Idioms of the Week: Money

Learning English as a second language is hard enough, but it can be especially difficult when you run into idioms in casual conversation that don’t mean what they seem. In this weekly series, we’re breaking down common English expressions that are used in everyday conversation, so you’ll be able to expand your language skills and have fun with new English phrases.

Today, we’re keeping to the theme of money, so you’ll be able to clear up your confusion over which expressions actually refer to situations involving the bank!

1. a dime a dozen (noun phrase): used to describe something very common or easily acquired

Ex. Romantic movies are a dime a dozen in movie theaters now, each one with predictable plotlines and happy endings.

2. from rags to riches (noun phrase): a situation where a person rises from poverty to wealth

Ex. Samantha went from rags to riches overnight when she won the multimillion dollar lottery.

3. on the other side of the coin (noun phrase): a different and opposite view of a situation previously talked about

Ex. The house has a beautiful backyard, but on the other side of the coin, it is in the middle of nowhere.

4. a penny for your thoughts (noun phrase): to ask what someone is thinking about, or ask for someone’s opinion

Ex. Penny for your thoughts?” Jack asked Jen when he noticed she was silent for the entire meeting.

5. my two cents (noun phrase): to give one’s opinion

Ex. Anna put her two cents worth in about the new color scheme for the office.

6. to cost an arm and a leg (verb phrase): used to describe something very expensive

Ex. The designer purse cost an arm and a leg.

7. to be born with a silver spoon in one’s mouth (verb phrase): used negatively to describe someone who has come from generations of wealth

Ex. He was born with a silver spoon in his mouth, so he doesn’t have to worry about working full-time after college graduation.
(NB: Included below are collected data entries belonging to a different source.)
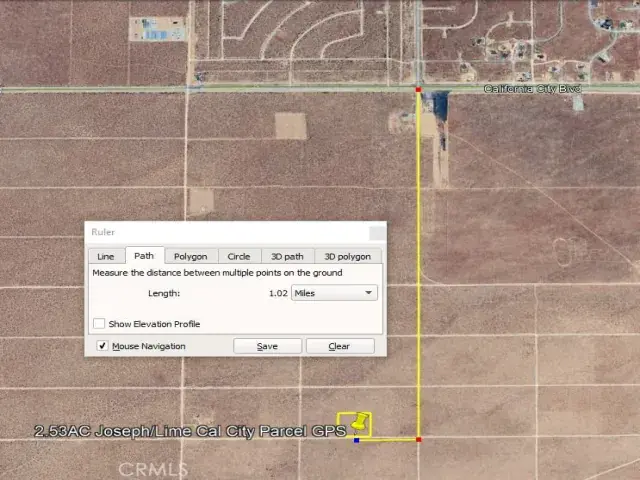The height and width of the screenshot is (480, 640).
Task: Click the California City Blvd road label
Action: [532, 89]
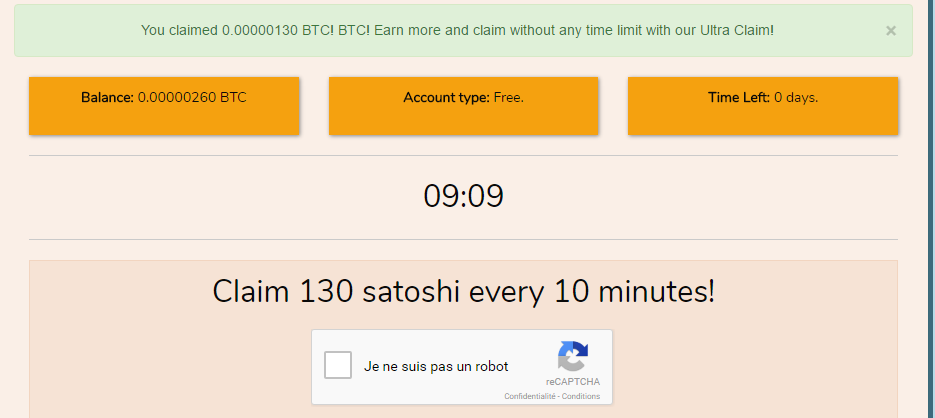The image size is (935, 418).
Task: Click the 'Claim 130 satoshi' heading
Action: (x=463, y=292)
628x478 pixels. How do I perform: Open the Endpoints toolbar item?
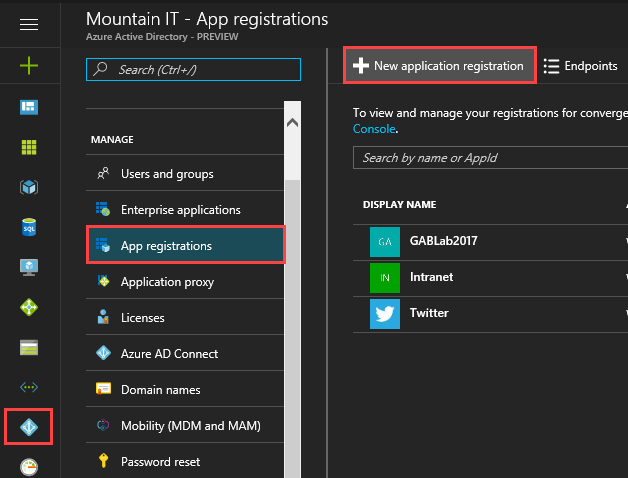[581, 66]
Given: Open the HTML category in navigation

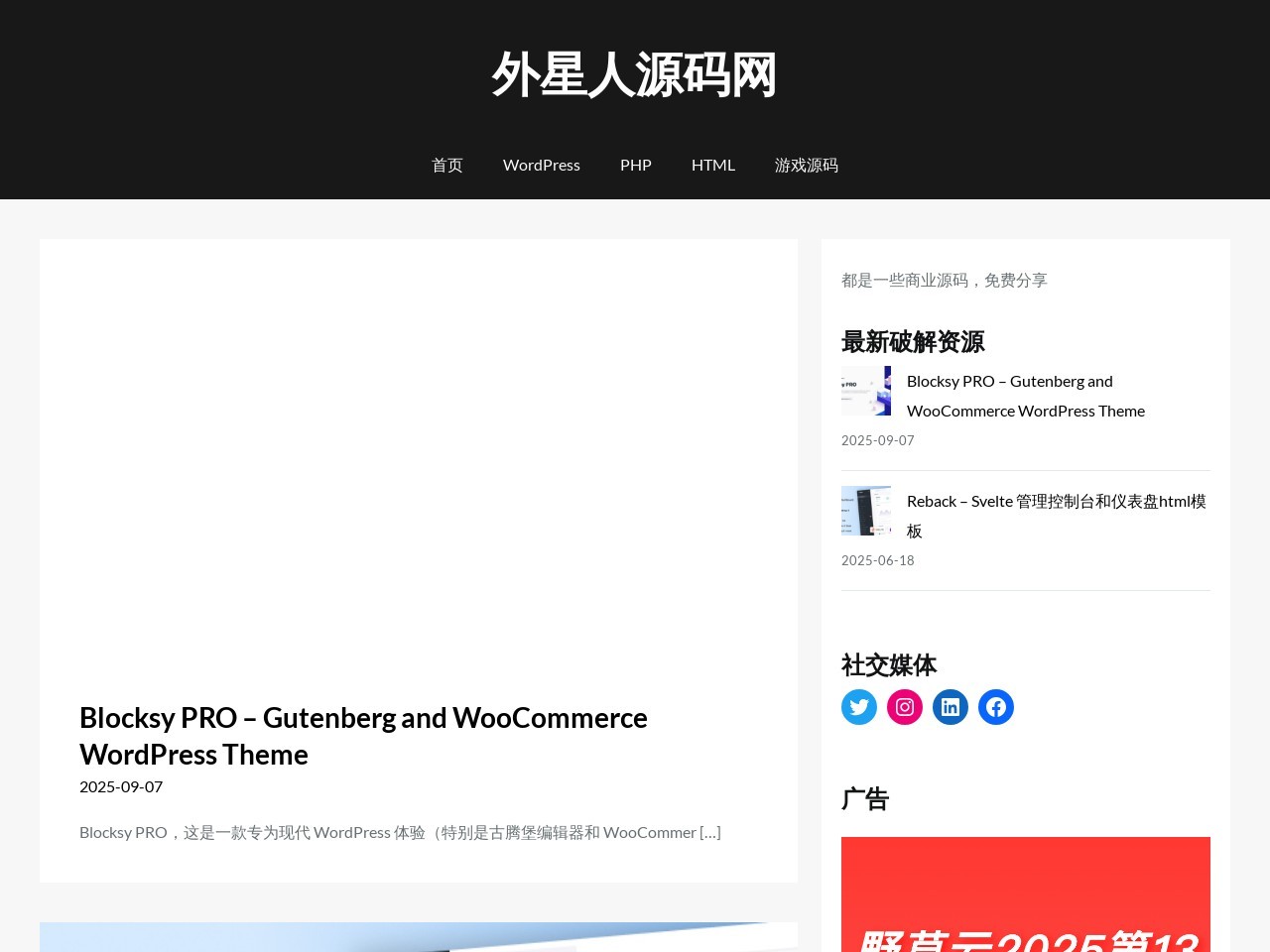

8. saving for a rainy day (verb phrase): to keep money for the future, especially for an emergency

Ex. Every month, they transferred a set amount of money into their savings account to save for a rainy day.  

9. money talks (noun phrase): used negatively to describe how money can be used to influence one’s actions or make things happen

Ex. There is no clearer evidence that money talks than how congressional representatives’ opinions are easily swayed by the small fee of $30,000.

10. penny pinching (noun phrase): the practice of trying to spend as little money as possible

Ex. After John had to unexpectedly repair the leaking pipes in his attic, he resorted to penny pinching to save for his new winter coat.